• **GIVEN EXERCISE**: Extract each line of text from the entries below word for word, leaving out the pictures.

----- RECORD EXTRACTS -----

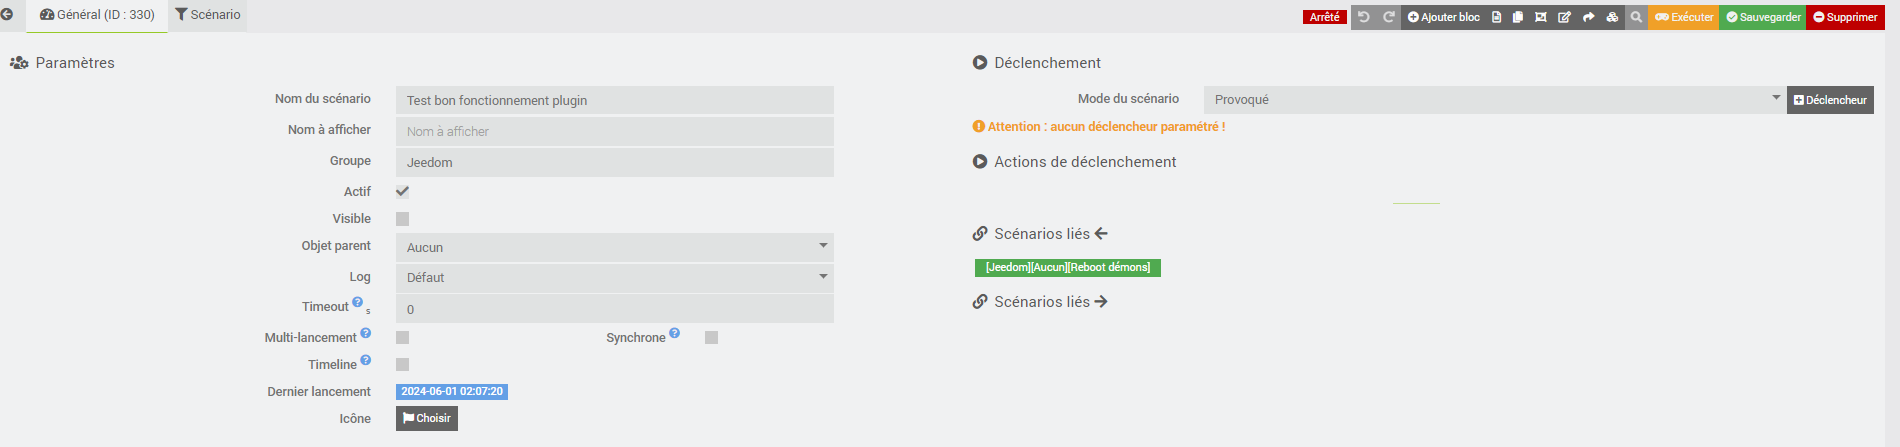Open the Mode du scénario dropdown
This screenshot has width=1900, height=447.
pyautogui.click(x=1494, y=99)
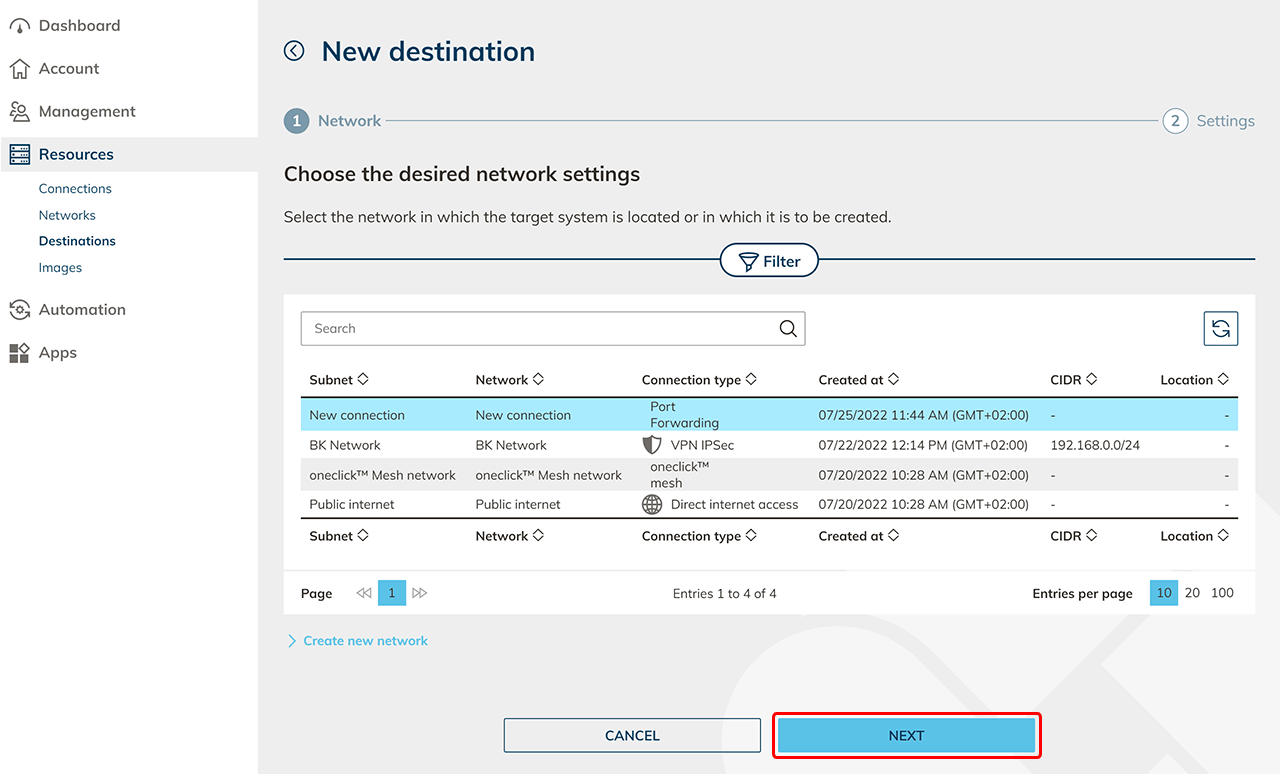
Task: Click step 2 Settings in progress bar
Action: (x=1208, y=121)
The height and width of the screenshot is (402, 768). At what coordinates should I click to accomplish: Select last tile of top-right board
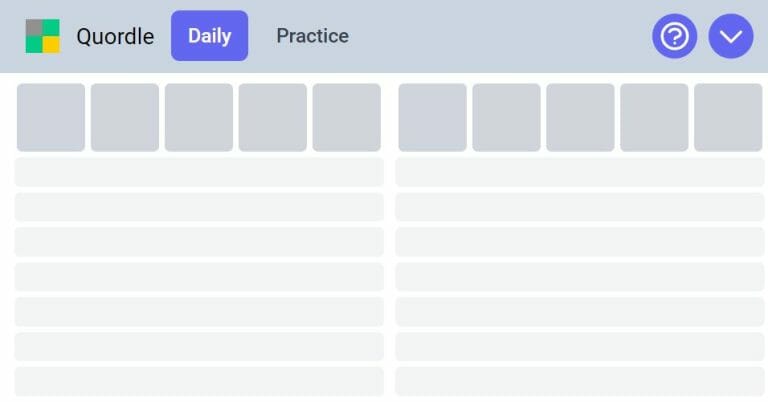(728, 118)
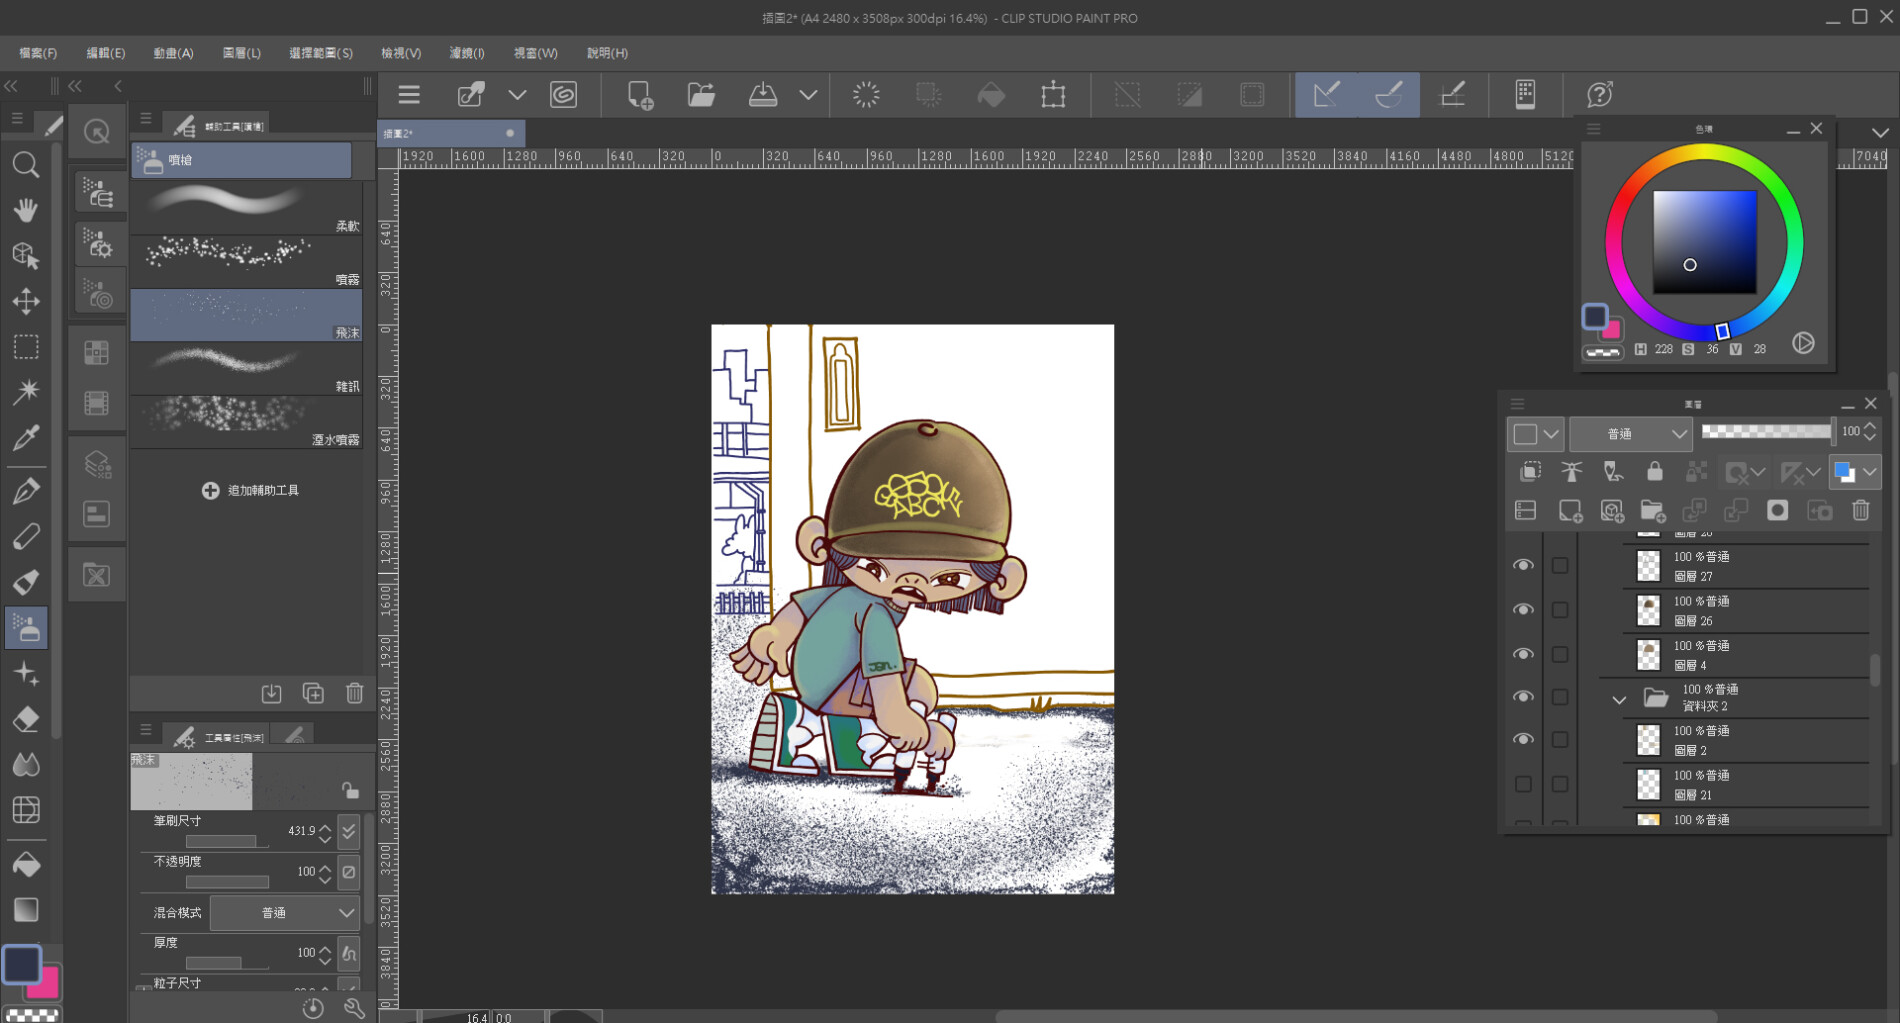Open the 濾鏡(I) menu

[466, 53]

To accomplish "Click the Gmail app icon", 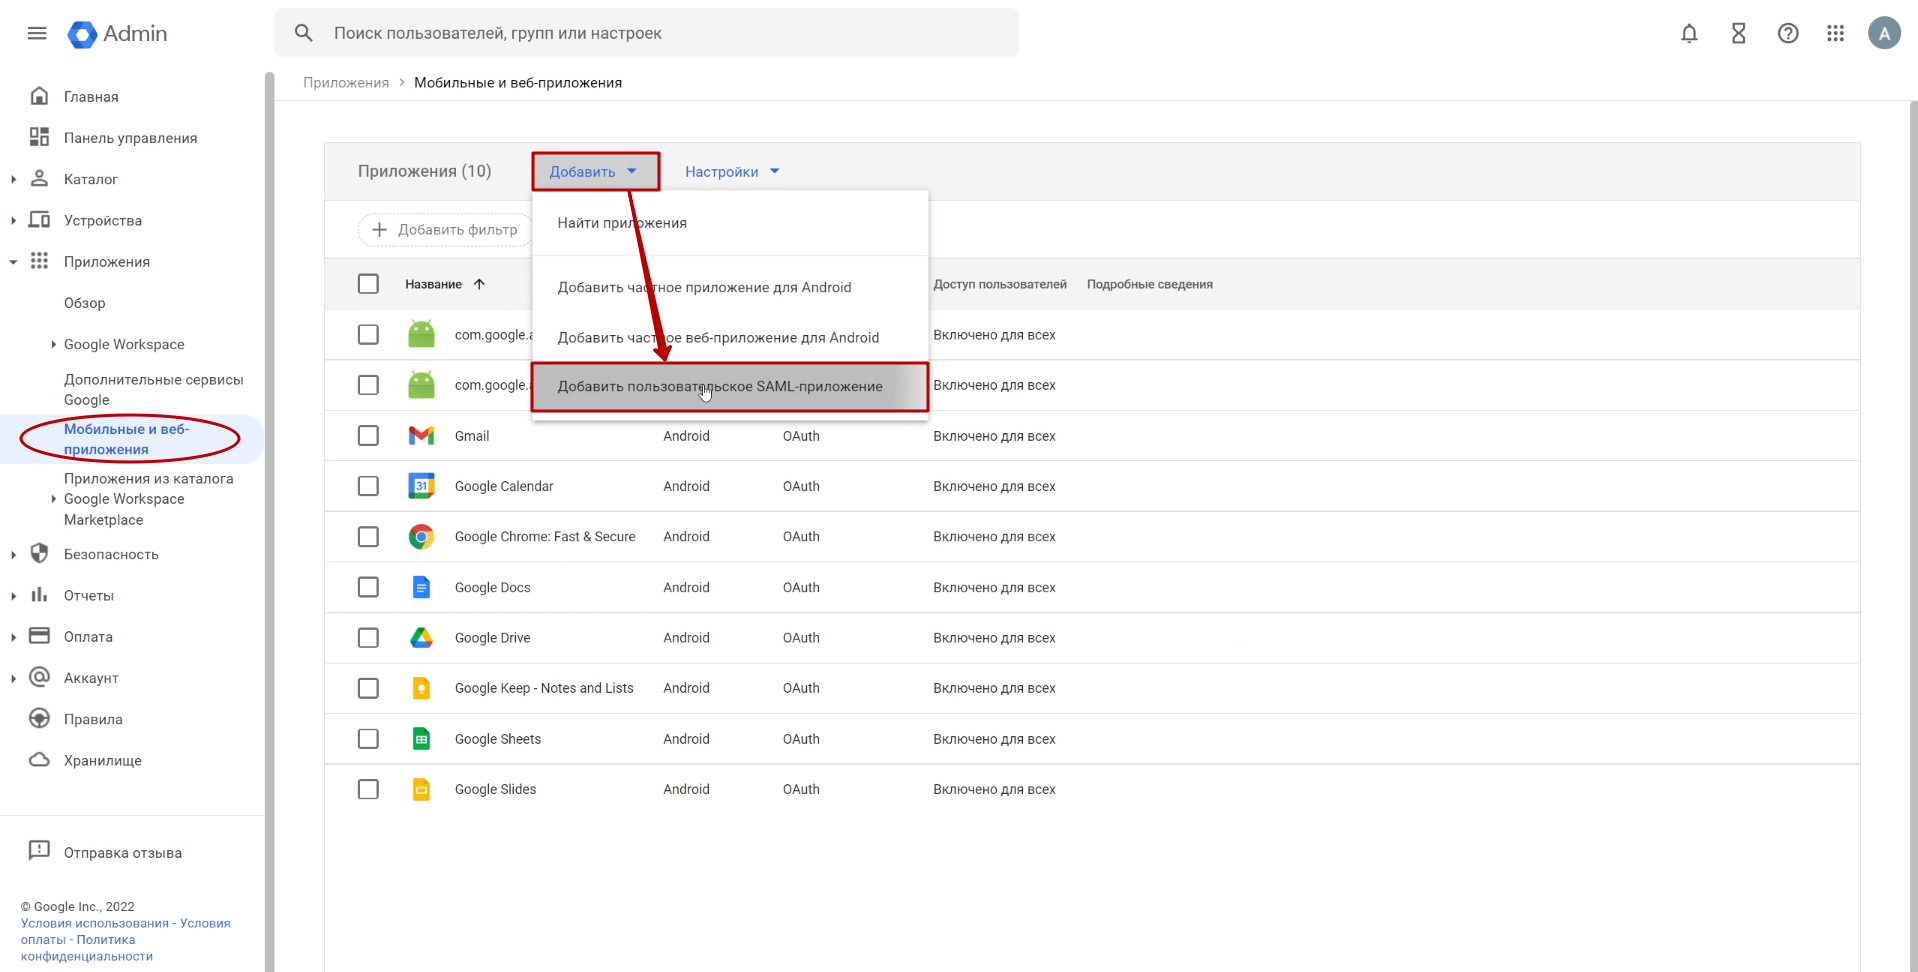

-----

• **FULL OUTPUT**:
Open the Mode du scénario dropdown
This screenshot has width=1900, height=447.
pyautogui.click(x=1494, y=99)
Task: Click step 2 Settings in progress bar
Action: (x=1208, y=121)
The height and width of the screenshot is (402, 768). At what coordinates should I click to accomplish: Select last tile of top-right board
(728, 118)
Open the 濾鏡(I) menu

[466, 53]

To accomplish "Click the Gmail app icon", 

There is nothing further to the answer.